A bill of review affords a means for the correction of error of law apparent on the face of a decree, and where a bill is filed for that purpose the questions open for examination are such questions of law as arise on the pleadings, proceedings and decree. (Ebert v. Gerding, 116 Ill. 216; Bruschke v. Nord Chicago Schuetzen Verein, 145 id. 433.) In the original decree the chancellor found that by reason of the failure of the widow to renounce the terms of the will her securities therein disposed of were a part of the estate and should go as provided by the will. Strictly speaking, the finding was perhaps not accurately expressed, because the statutory provision for a written renunciation by a widow within one year after letters of administration are issued relates only to dower. The provision is contained in the Dower act, and under that act the provision of the will of a deceased husband or wife for a surviving husband or wife, unless otherwise expressed in the will, is a bar to dower unless" the renunciation is filed. Such a provision in a will is an offer to purchase the dower interest for the benefit of the estate, (Blatchford v. Newberry, 99 Ill. 11,) and the failure to renounce the will bars dower, and nothing else. (Carper v. Crowl, 149 Ill. 465.) It is also declared by section 76 of the Administration act that the right of a widow to her award shall not be affected by her renouncing or failure to renounce the benefit of the provisions made for her in the will of her husband, which is similar to the provision contained in section 50 of the Statute of Wills in the Revised Statutes of 1845. (Deltzer v. Scheuster, 37 Ill. 301.) The court, however, further found that the appellee had elected to take under the will and would be held by its terms, and if the conclusion of law from the fact so found was correct there was no error of law in the decree.

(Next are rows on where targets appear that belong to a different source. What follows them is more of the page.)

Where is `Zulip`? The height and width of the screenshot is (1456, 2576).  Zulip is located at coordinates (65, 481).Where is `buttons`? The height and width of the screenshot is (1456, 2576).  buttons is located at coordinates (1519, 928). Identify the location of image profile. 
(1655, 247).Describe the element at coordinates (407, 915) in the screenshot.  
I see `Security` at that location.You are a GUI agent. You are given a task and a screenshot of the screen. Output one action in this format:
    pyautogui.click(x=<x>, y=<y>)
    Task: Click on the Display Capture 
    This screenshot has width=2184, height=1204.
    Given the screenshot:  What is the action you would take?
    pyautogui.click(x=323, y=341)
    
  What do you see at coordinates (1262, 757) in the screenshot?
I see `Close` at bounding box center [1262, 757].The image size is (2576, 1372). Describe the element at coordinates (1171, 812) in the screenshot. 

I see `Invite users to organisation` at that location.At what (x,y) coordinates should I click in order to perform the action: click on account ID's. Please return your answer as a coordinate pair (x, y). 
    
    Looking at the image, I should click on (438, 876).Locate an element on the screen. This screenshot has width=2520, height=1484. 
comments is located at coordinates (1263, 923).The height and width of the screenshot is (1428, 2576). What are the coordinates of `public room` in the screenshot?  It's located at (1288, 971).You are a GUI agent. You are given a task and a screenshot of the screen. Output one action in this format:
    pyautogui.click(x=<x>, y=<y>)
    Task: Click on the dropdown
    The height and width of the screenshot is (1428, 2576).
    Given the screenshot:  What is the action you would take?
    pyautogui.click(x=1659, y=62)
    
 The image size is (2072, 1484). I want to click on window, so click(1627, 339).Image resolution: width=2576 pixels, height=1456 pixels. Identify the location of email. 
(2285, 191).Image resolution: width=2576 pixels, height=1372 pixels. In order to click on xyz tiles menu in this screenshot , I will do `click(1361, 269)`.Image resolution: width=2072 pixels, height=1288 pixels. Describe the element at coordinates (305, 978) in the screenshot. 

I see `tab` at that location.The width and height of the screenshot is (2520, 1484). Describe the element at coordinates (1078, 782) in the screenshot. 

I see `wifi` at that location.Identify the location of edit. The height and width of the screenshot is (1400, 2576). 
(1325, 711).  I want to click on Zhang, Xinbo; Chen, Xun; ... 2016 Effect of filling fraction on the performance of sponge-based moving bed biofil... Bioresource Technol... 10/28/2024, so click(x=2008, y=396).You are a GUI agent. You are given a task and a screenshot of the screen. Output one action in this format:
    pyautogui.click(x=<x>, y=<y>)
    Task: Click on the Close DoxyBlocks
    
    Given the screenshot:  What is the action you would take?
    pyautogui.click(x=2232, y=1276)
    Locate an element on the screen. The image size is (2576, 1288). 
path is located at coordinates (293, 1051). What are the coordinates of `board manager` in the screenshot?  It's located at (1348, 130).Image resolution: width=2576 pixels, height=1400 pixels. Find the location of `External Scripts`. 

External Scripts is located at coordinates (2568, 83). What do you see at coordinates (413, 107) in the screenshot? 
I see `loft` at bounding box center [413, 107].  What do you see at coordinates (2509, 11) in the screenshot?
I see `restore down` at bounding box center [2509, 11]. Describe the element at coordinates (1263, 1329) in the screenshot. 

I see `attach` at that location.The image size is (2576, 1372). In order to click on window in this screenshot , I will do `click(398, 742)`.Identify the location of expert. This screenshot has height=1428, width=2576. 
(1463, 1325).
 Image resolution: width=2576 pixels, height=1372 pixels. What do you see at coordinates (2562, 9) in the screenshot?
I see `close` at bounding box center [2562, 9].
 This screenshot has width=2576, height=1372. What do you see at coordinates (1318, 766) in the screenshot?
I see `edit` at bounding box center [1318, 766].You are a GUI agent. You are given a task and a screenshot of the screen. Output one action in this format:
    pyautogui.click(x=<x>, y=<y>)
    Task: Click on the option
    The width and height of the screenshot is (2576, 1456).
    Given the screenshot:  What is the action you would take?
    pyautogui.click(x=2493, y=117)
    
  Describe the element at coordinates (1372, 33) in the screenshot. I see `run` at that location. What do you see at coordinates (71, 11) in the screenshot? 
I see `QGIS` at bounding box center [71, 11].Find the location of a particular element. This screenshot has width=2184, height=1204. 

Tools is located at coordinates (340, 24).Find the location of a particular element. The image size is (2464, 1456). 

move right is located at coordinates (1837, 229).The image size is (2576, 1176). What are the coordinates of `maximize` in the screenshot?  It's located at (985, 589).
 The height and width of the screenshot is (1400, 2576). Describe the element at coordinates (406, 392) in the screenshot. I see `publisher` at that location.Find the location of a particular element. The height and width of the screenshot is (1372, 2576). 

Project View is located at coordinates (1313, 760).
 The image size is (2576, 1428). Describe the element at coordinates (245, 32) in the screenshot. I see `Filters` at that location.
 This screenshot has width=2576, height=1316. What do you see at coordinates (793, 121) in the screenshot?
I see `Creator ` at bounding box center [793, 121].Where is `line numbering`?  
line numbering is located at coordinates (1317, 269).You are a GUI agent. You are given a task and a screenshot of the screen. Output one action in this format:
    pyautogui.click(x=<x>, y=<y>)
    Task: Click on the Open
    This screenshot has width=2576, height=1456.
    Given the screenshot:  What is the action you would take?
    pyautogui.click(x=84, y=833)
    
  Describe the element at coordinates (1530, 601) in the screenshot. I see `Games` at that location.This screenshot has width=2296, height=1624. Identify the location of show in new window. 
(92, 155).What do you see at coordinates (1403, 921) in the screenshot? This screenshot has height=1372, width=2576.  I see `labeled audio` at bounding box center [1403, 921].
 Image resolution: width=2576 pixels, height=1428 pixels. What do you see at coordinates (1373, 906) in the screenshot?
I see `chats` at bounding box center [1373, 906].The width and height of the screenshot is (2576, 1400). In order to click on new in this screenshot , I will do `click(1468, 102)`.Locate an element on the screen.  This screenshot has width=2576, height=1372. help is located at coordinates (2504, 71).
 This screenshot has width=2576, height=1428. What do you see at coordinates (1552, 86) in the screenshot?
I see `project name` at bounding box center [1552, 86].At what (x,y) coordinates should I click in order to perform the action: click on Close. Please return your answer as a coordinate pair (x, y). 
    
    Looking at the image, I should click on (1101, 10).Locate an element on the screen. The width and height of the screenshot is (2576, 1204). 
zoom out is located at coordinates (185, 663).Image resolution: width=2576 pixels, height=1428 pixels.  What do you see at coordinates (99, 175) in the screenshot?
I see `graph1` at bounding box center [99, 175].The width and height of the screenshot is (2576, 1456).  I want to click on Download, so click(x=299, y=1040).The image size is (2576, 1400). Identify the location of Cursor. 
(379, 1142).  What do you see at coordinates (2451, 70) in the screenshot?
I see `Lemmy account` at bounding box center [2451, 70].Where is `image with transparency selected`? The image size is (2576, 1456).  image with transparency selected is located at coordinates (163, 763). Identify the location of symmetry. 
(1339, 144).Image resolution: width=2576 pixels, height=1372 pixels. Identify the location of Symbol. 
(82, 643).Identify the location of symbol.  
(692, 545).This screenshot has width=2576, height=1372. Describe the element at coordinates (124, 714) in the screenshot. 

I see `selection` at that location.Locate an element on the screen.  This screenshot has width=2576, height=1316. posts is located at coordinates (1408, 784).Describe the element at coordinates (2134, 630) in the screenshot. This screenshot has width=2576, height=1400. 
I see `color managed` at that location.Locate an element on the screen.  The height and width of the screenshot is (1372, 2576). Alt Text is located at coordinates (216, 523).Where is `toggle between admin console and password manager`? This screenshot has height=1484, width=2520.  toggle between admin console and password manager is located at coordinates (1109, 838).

The equitable doctrine of election does not depend upon any statute but rests upon the ground that one who elects to take under a will and asserts a claim to property given by the will must recognize the equitable, rights of all parties under the same will and thereby ratifies all the terms of the will. A beneficiary cannot insist upon provisions of a will in his favor and deny the validity of the provisions to his prejudice, but the will must be accepted as a whole of not at all. (Wilbanks v. Wilbanks, 18 Ill. 17; Brown v. Pitney, 39 id. 468; VanSchaack v. Leonard, 164 id. 602; Fry v. Morrison, 159 id. 244; Pace v. Pace, 271 id. 114.) The doctrine, being independent of the statutory provision, applies to a widow the same as to any other claimant,- and in the absence of anything which would excuse her she must elect whether she will take under or against the will. (40 Cyc. 1964.) In Carper v. Crowl, supra, thére was no devise of the fee in the wife’s land after the life estate and the assertion of title by her grantees was not inconsistent with any devise under the will, as was fully explained in Pace v. Pace, supra, while in this case the claim of the appellee is inconsistent with the will and if sustained would deprive legatees of the remainder in $3000 after her life estate. By the answer and cross-bill in the original suit set out in the bill in this case the appellee claimed a life estate in all the testator’s property, real and personal, and thereby elected to ratify the will, and it was error to overrule the demurrers to the bill.

The decree is reversed and the cause is remanded, with directions to dismiss the bill.

Reversed and remanded, with directions.